Overview
This is an open-label, multicentre, randomized, parallel group study to evaluate the efficacy of treatment with oxygen-ozone therapy plus oral antibiotic therapy, in comparison with oral antibiotic therapy alone, in the proportion of patients with resolution/improvement of signs and symptoms of infection of the wound (e.g. ulcer, eschar, sore) in the target lesion after 14 days of treatment, in patients with infections secondary to implant of orthopaedic devices.
Description
This will be an open-label, multicentre, randomized, parallel group study. The study plan will include a screening visit (Visit 1, Day -7/-3) in which patients will be screened on the basis of inclusion/exclusion criteria and clinically evaluated.
At the end of the 3-7 days of run-in (Visit 2, Baseline visit, Day 0), patient still eligible will be randomised to one of the two following treatment groups:
- Oxygen-ozone therapy SIOOT plus antibiotic therapy
- Antibiotic therapy
Patients in both groups will receive oral antibiotic therapy, which will be prescribed at discretion of the Investigator, based on the results of the colture of the swab collected in the target lesion at the screening visit (and later, if needed) and the associated antibiogram.
Follow-up visits will be performed after 7 days (Visit 3, Day 7), 14 days (Visit 4, Day 14), 28 days (Visit 5, Day 28) and 42 days (Visit 6, End of study, Day 42) from the start of treatment.
A visit window of ± 2 days for the date of Visits 3-5 and of ± 3 days for the date of Visits 6 will be allowed.
Patients prematurely discontinued from the study will perform an 'Early termination visit', in which procedures schedule for Visit 6 (End of study, Day 42) will be performed. In case of premature study discontinuation, the Investigator will duly record the reason for premature withdrawal in the appropriate section of the case report form (eCRF).

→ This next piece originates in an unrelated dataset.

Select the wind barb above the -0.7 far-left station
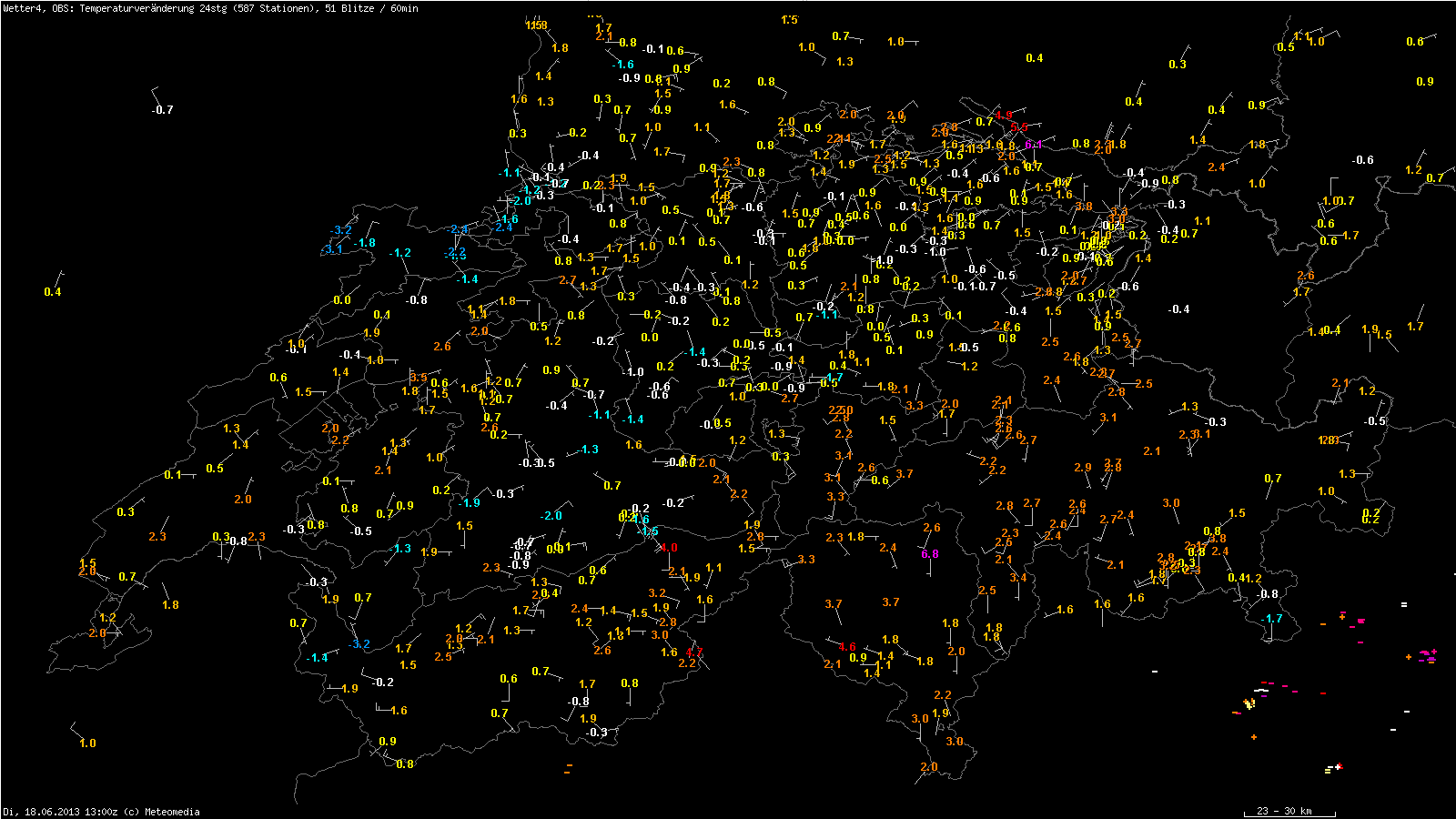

Visit 6, or the 'Early termination Visit' will represent the conclusion of patient's participation in the investigation.
Eligibility
Inclusion Criteria:
- Signed written informed consent;
- Male or female aged ≥ 18 years;
- Patient having undergone surgery for implant of an orthopaedic device in the previous 8 weeks;
- Presence of at least one (but no more than 3) post-operative wounds in the site of surgery (ulcers, eschars, sores);
- Presence of at least one symptom (pain, burning, redness and malodour) and at least one sign (erythema, local warmth, swelling, purulent secretion) of infection of at least moderate intensity (score ≥ 2) in the target lesion at the screening visit (Visit 1), to be confirmed again at the baseline visit (Visit 2);
- Wound area of the target lesion ≤ 100 cm2;
- Patient with presence at least one pathogen identified in the swab collection in the target lesion, which is amenable to be eradicated with oral antibiotic therapy;
- In case of multiple wounds (however not more than three), non-target lesions must not overlap with the target one (i.e. the largest one);
- Patient able to perform the wound self-care at home or care by his/her primary caregiver;
- Willing to refrain from all non-permitted concomitant medication from the screening visit through to the entire study duration.
- Female subjects of childbearing potential must have a negative urinary pregnancy test at Screening and must practice a reliable method of contraception throughout the study;
- Patient able to read and understand the study procedures, the requirements for follow-up visits, willing to provide information at the scheduled evaluations and willing, able and ensuring to comply with the study requirements for the whole study period.
Exclusion Criteria:
- Wounds without signs of localized infection;
- Presence of more than four wounds;
- Presence of one or more wounds with area > 100 cm2;
- Presence of undermining wounds;
- Patients with favism, i.e. deficiency of the glucose-6-phosphate dehydrogenase (G6PD) enzyme;
- Patients with uncontrolled hyperthyroidism;
- Patients with history of connective tissue disease, e.g., mixed connective tissue disease;
- Patients with active malignant disease;
- Patients with other clinically significant diseases, or other major diseases deemed clinically significant by the Investigator or which in the opinion of the Investigator would interfere with the study procedures or study outcome;
- Patients candidate to any surgery during the overall study duration;
- Treatment with topical corticosteroids in the previous 4 weeks and/or with systemic corticosteroids in the previous 7 days;
- Treatment with any hydrating and/or moisturizing cream in the previous 24 hours.
- Patients on treatment with chemotherapeutic agents, radiation therapy or immunosuppressive therapies;
- Patients with contraindications to antibiotic therapy;
- Pregnant, breastfeeding women and female child-bearing potential who are not using a highly effective method of birth control and not willing to use it during the participation to the study;
- Participation in any clinical research study evaluating another investigational drug or device within 30 days prior to consenting to study entry;
- Patient unable to understand informed consent or having a high probability of non-compliance with the study procedures and or non-completion of the study according to investigator's judgement.